Sebegitu rindunya padaku?

Ia meringis. Wajahnya menghangat.

Lupakan saja.

Tidak bisa. Aku punya ingatan fotografis.

Seharusnya ia merasa jengkel dengan tingkah menyebalkan pemuda itu tapi aneh sudut bibirnya malah terangkat tanpa bisa ditahan membaca pesan-pesan mereka. Ia mendesah gusar, merasakan dorongan ingin bertemu semakin membuncah. Memutuskan bahwa saling berkirim pesan bisa mengakibatkan efek samping yang tidak diinginkan, ia mengunci layar ponsel tanpa membalas, hendak beranjak tidur. Namun ponsel itu bergetar lagi. Satu pesan masuk.
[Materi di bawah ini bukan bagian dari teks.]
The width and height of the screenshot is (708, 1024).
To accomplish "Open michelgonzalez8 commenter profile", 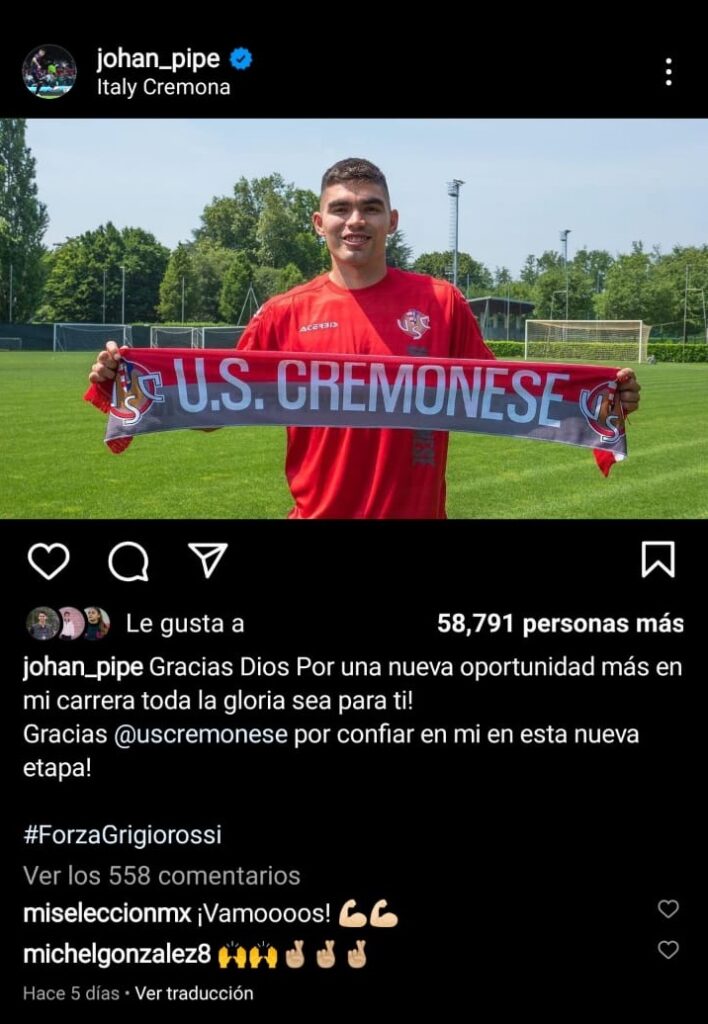I will tap(117, 955).
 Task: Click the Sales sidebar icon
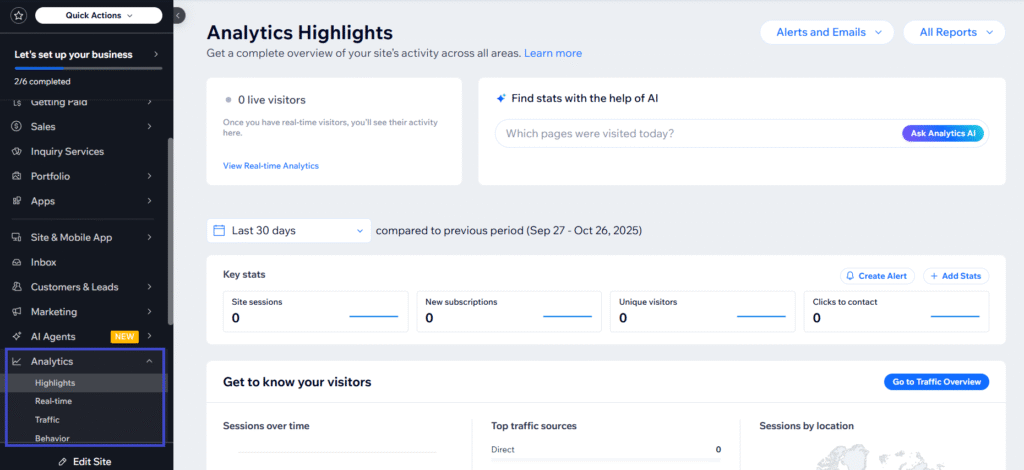point(17,127)
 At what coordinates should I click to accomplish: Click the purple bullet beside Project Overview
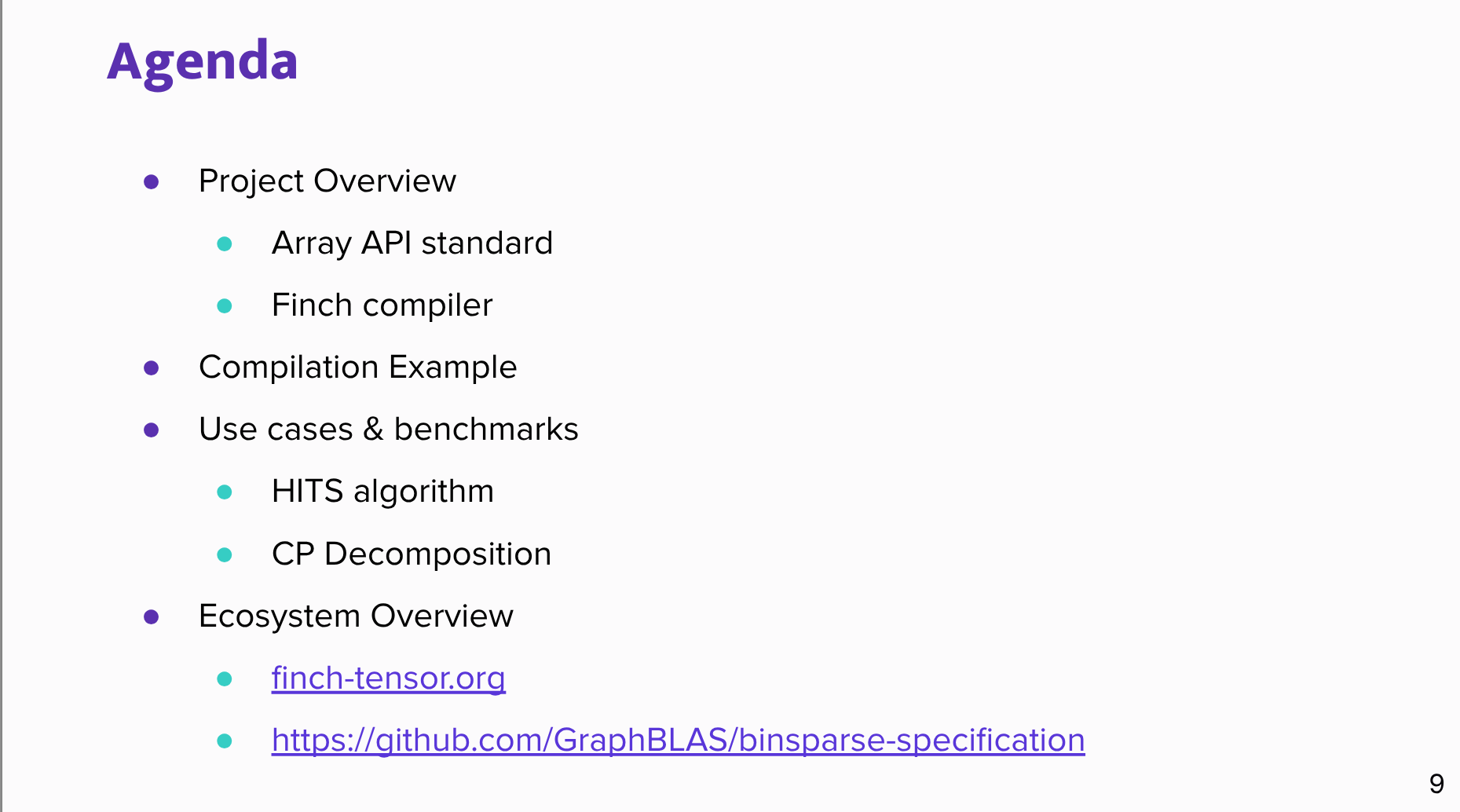[x=152, y=182]
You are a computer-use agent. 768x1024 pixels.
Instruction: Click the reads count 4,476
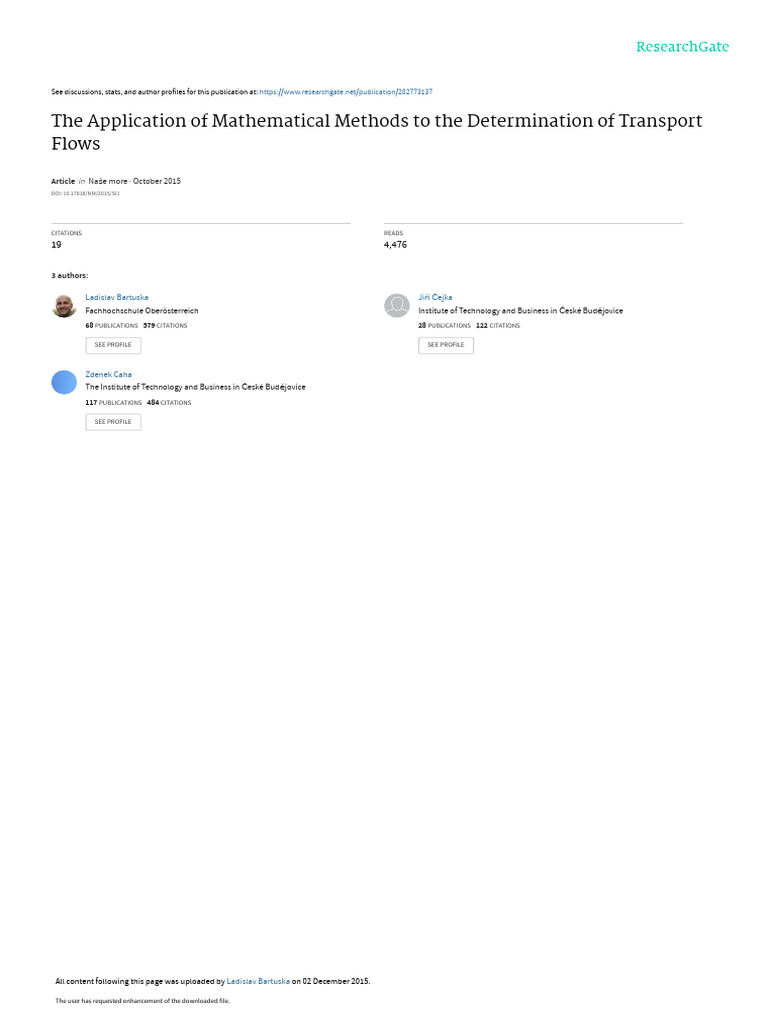click(395, 244)
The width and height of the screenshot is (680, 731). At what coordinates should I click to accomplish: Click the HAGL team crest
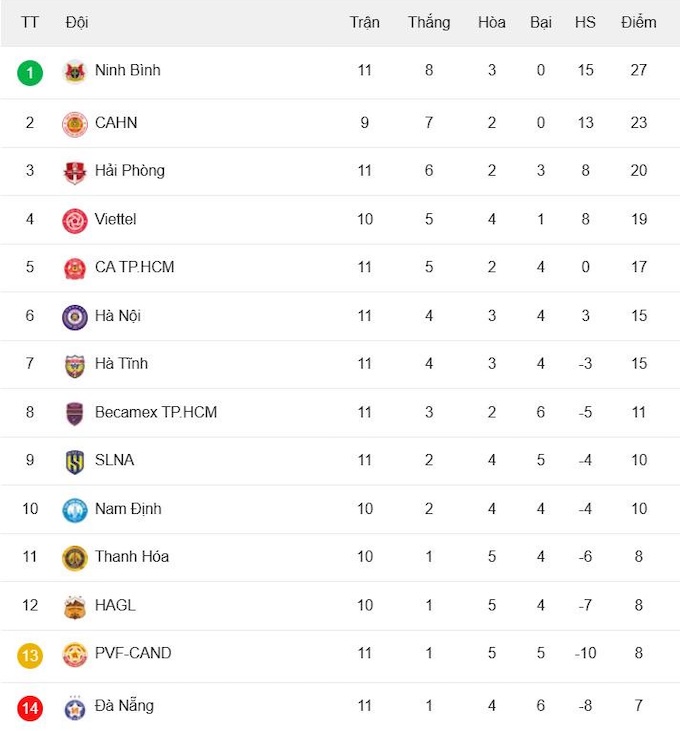click(x=75, y=606)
Buka pintu. Di luar sangat dingin.

Ia mengerjap. Entah otaknya memang lamban atau cuaca buruk mempengaruhi kemampuan berpikirnya. Cukup lama ia termenung sebelum matanya melebar. Spontan tubuhnya melompat dari ranjang dan berlari menuju pintu depan, menimbulkan kebisingan yang pasti memancing kemarahan ibunya. Untung saja sang ibu sedang tidak di rumah.

Pintu ia buka dengan tergesa, mengakibatkan benda mati itu membentur tembok di belakang. Napasnya terengah. Pemuda itu berdiri di sana dengan sekujur tubuh basah kuyup akibat hujan yang masih setia mengguyur bumi. Namun yang membuatnya salah tingkah adalah senyum arogan yang menyerupai seringai, terpatri seolah dilukis dengan indah di wajah tampan pemuda itu.

"Halo, Nagisa-kun."

Ia memalingkan wajah. Jemari reflek terangkat menyisiri helaian biru muda yang sedikit berantakan. Jantungnya bertalu-talu dalam dada.

Pemuda itu mendekat hingga wajah mereka berdekatan. "Aku tidak dipersilakan masuk?"

"Ah!" serunya, cepat-cepat menarik pemuda itu menghindar dari dinginnya hujan. Perasaan aneh yang bercokol di hatinya begitu mendengar suara pemuda itu terpaksa harus dikesampingkan untuk nanti-nanti.

Ditatapnya pemuda itu khawatir. "Sebaiknya kau mandi air hangat. Akan kusiapkan baju ganti."

Ekspresi wajah pemuda itu tampak luar biasa lega. Secercah rasa bersalah muncul di hatinya. Meski tak ada yang mengharuskan pemuda itu datang hujan-hujanan, ia merasa seperti telah memaksa pemuda itu menemuinya.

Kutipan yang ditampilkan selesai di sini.